Cox & Kings raised 10 billion rupees last month selling
shares to select investors and will use the proceeds to
pare the obligations.
“At that pace, the company will have negligible debt by
2019 and will work on better dividend payouts,”
Khandelwal said. “With the economic uptrend coupled
with the government’s focus on promoting tourism,
improving business climate and investor sentiment, we
are poised to gain.”
Cox & Kings, which sold its camping unit in September,
is gearing up for more travelers as an economic
recovery at home and abroad boosts inbound, outbound
and domestic tourism. Shares of the company, whose
origin dates back to the British colonial era, have more
than doubled this year as Modi cut redtape and
allowed visas on arrival for U.S. tourists.
Growing Market
India received about 7 million travelers from abroad
last year, 5.9 percent more than in 2012, earning about
$18.4 billion, according to data provided by the Ministry
of Tourism. About 16.6 million Indians visited foreign
countries, 11 percent more, while domestic tourism
saw an almost 10 percent growth with 1.1 billion
travelers.
Outbound tourists account for more than 65 percent of
Cox & Kings’ sales from India, as the company taps
rising income in the world’s second-most populous
country. Steps taken by Modi’s administration to make
India a preferred destination are also set to benefit the
company.
The government has budgeted $81 million for the year
ending March 31 to develop five theme-based tourist
areas. Buddhist circuits including Bodh Gaya, the place
where Buddha is believed to have attained
enlightenment, will be developed to attract visitors
from Japan, China, South Korea and Southeast Asia.
Inbound tourism could rise by as much as 12 percent
next year if such steps are actually implemented,
Khandelwal said. That would be still slower than the
more than 25 percent outbound growth the company
expects in the financial years through March 2016 and
2017, according to Peter Kerkar, who now controls the
company and is non-executive director.
‘Game Changer’
“We are hopeful that with tourism being one of the
seven main priorities of the government, it could be a
game changer for our inbound business,” Kerkar said in
an earnings conference call in November.
Shares of the company surged 11 percent on Sept. 29,
the biggest gain in nine months, after Modi, at an event
in New York’s Madison Square Garden, said U.S.

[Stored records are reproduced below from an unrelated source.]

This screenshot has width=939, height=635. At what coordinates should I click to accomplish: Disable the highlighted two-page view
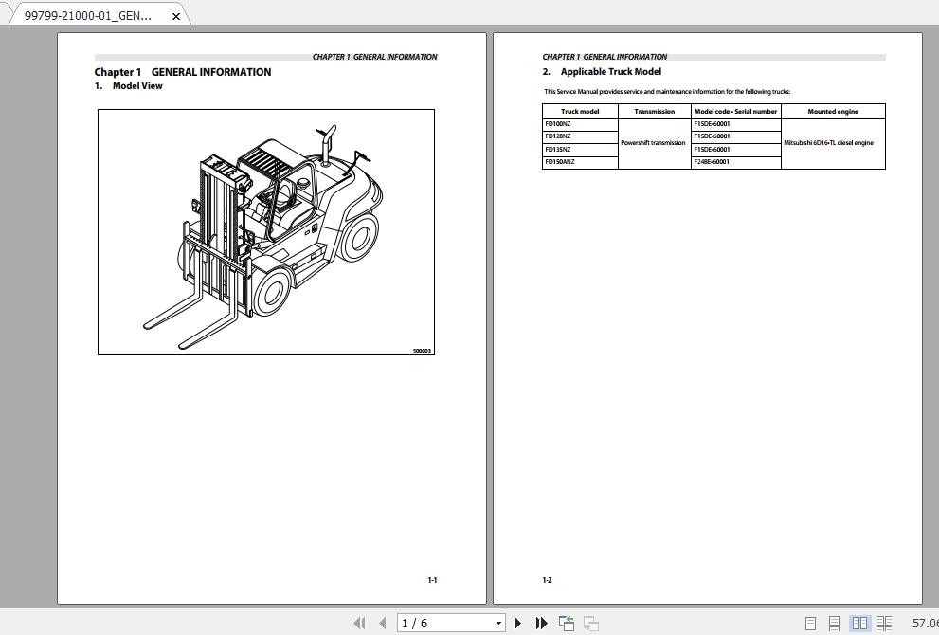pos(859,623)
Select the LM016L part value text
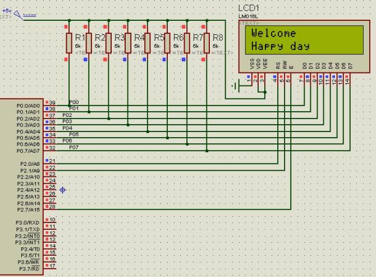 pyautogui.click(x=247, y=16)
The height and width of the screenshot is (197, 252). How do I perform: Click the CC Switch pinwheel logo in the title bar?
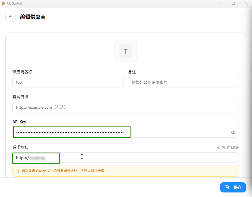pyautogui.click(x=3, y=3)
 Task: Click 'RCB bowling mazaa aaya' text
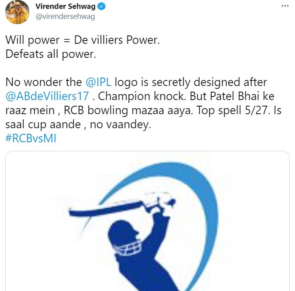[128, 110]
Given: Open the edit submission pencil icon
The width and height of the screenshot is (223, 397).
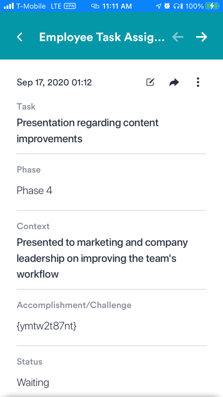Looking at the screenshot, I should coord(150,82).
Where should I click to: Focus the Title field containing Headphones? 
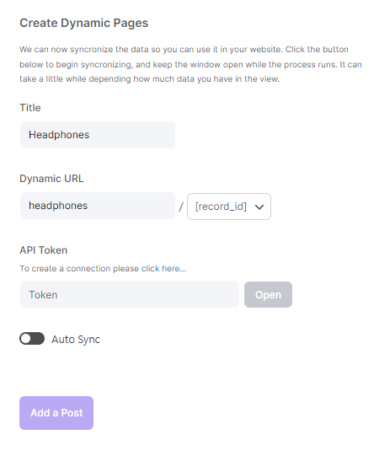tap(98, 135)
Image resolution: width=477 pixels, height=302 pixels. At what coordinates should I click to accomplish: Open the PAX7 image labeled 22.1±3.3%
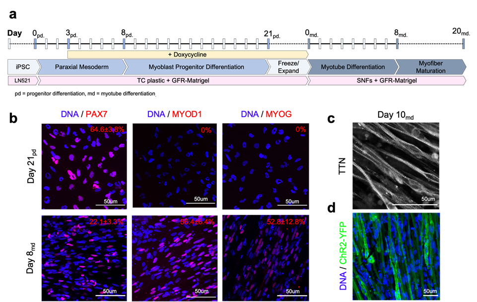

tourists to India will be issued visas on arrival, while
rules for people of Indian origin will be eased.
“India is becoming an attractive investment destination
for tourism as government takes steps such as visa on
arrival,” said Sumant Kumar, an analyst at Mumbai-
based Elara Securities India Pvt. “Leisure tourism will
likely drive the growth of travel companies in the
coming years as people have more dispensable income
in their kitty.”
He expects the growth in inbound travelers to outpace
increase in outbound travelers and recommends buying
Cox & Kings stock, with a one-year price target of 411
rupees.
Share Surge
Shares of the company have more than doubled this
year to 288.40 rupees, five times the advance made by
the benchmark S&P BSE Sensex. Rival Thomas Cook
(India) Ltd.’s shares have risen 84 percent in Mumbai.
Group sales, excluding the camping business, increased
21 percent in the six months through September
compared with the same period a year earlier, the
company said in a statement on Nov. 14. Earnings
before interest, taxes, depreciation and amortization
also rose 21 percent in the same period.
Geopolitical tensions, volatility in international
currencies and any slowdown in global economies such
as Europe are the major risks to tour operators which
have exposure to overseas market, according to Tushar
Pendharkar, an analyst at Right Horizons Financial
Services Pvt. He recommends buying the stock with a
12-month target of 560 rupees.
Cox & Kings’ history dates back to 1758 and its
evolution was closely tied to the fortunes of the British
empire, making it the oldest established travel agent.
By 1878, according to the company’s website, it
became agent for most British regiments posted
overseas.
Changing Hands
After buying it in 1923, Lloyds Bank Ltd. sold it in 1960
to National & Grindlays Bank Ltd., which in turn sold
the travel and non-banking businesses to Anthony B.M.
Good and John Norman Romney Barber in 1980.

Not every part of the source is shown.